Mechanisms of Ovarian Steroid Regulation of Norepinephrine Receptor-Mediated Signal Transduction in the Hypothalamus: Implications for Female Reproductive Physiology

Abstract

In many mammalian species, the ovarian steroid hormones estradiol (E2) and progesterone (P) act in the hypothalamus and preoptic area to coordinate the timing of female sexual receptivity with ovulation. We study lordosis behavior, an important component of sexual receptivity in rats, and its regulation by E2 and P as a model system for understanding how hormonal modulation of synaptic neurotransmission influences reproductive physiology and behavior. Our findings suggest that E2 and P extensively regulate synaptic communication involving the catecholamine norepinephrine (NE) in the hypothalamus.

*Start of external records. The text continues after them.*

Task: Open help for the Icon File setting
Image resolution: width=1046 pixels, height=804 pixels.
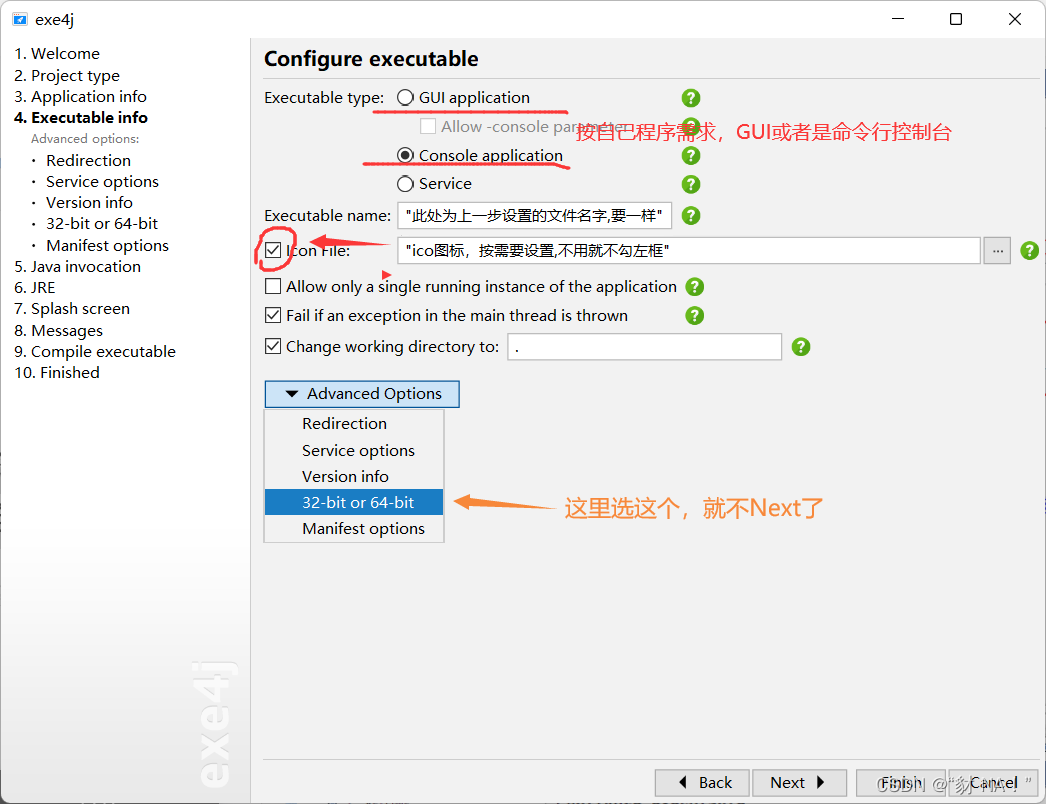Action: coord(1029,250)
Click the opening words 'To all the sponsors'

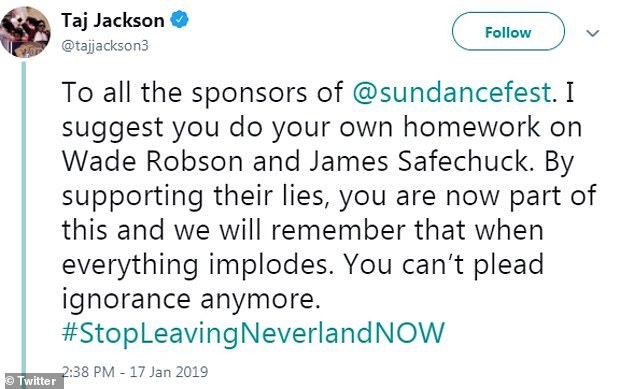tap(184, 92)
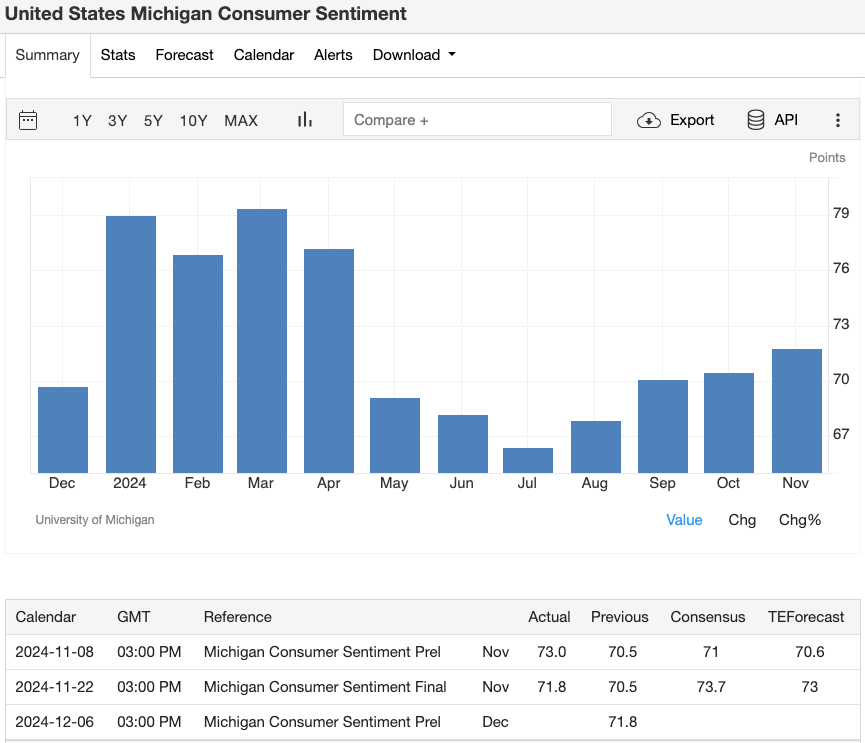Open the Compare + selector

477,119
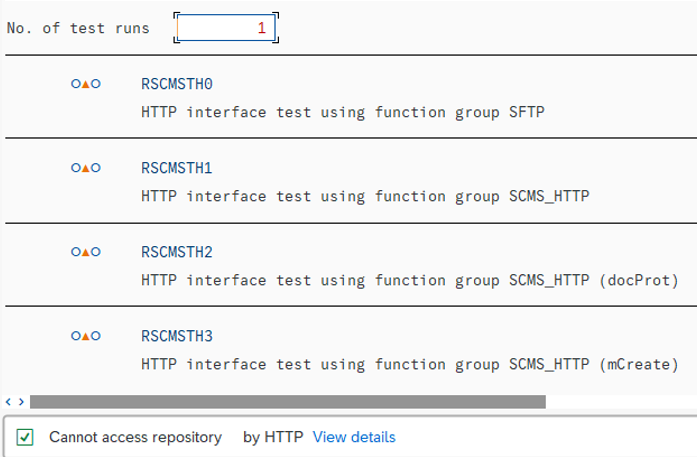This screenshot has width=697, height=457.
Task: Click the green checkmark message status icon
Action: pos(25,437)
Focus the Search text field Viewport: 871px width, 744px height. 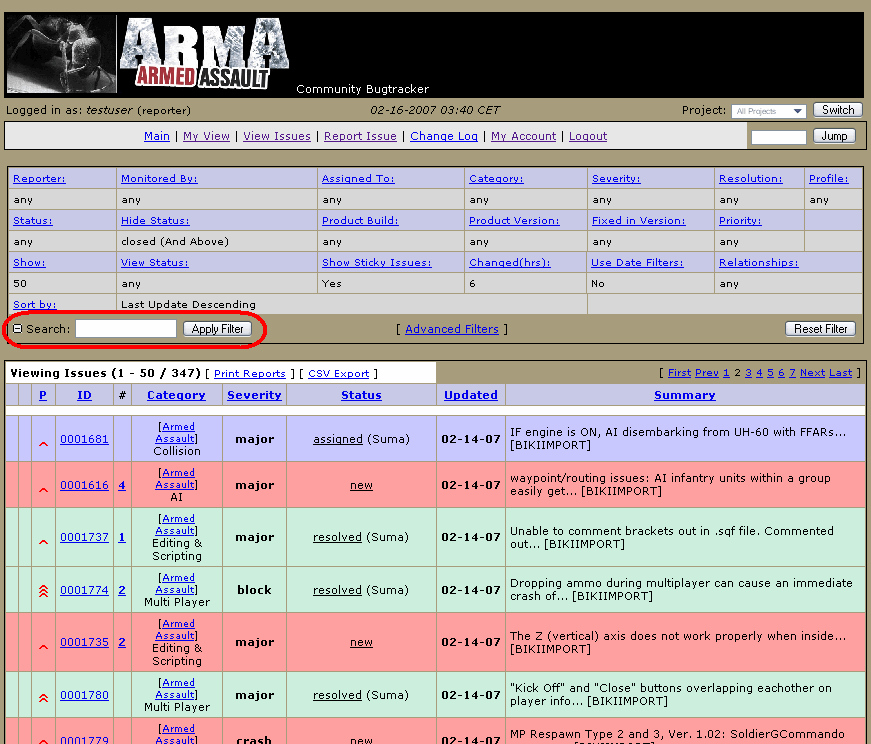pyautogui.click(x=126, y=329)
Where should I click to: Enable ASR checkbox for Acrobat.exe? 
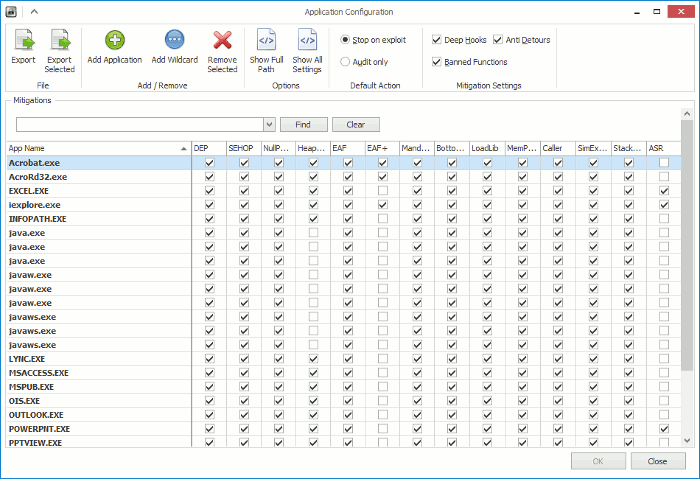pos(664,162)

Estrogen priming shifts the balance of postsynaptic NE receptor signaling in the hypothalamus and preoptic area away from β-adrenergic activation of cAMP synthesis toward α1-adrenergic signaling pathways. Attenuation of β-adrenergic signal transduction is achieved by receptor–G-protein uncoupling, apparently due to stable receptor phosphorylation. E2 modification of α1-adrenergic signaling includes both increased expression of the α1B-adrenoceptor subtype and a dramatic, P-induced reconfiguration of the biochemical responses initiated by agonist activation of α1-adrenoceptors. Among these is the emergence of α1-adrenergic receptor coupling to cGMP synthesis. We also present evidence that estrogen promotes novel, functional interactions between insulin-like growth factor-1 (IGF-1) and α1-adrenergic receptor signaling in the hypothalamus and preoptic area. Thus, estrogen amplification of signaling mediated by α1-adrenoceptors is multifaceted, involving changes in gene expression (of the α1B-adrenoceptor), switching of receptor linkage to previously inactive intracellular pathways, and the promotion of cross talk between IGF-1 and NE receptors. We propose that this hormone-dependent remodeling of hypothalamic responses to NE maximizes reproductive success by coordinating the timing of the preovulatory release of gonadotropins with the period of behavioral receptivity in female rodents.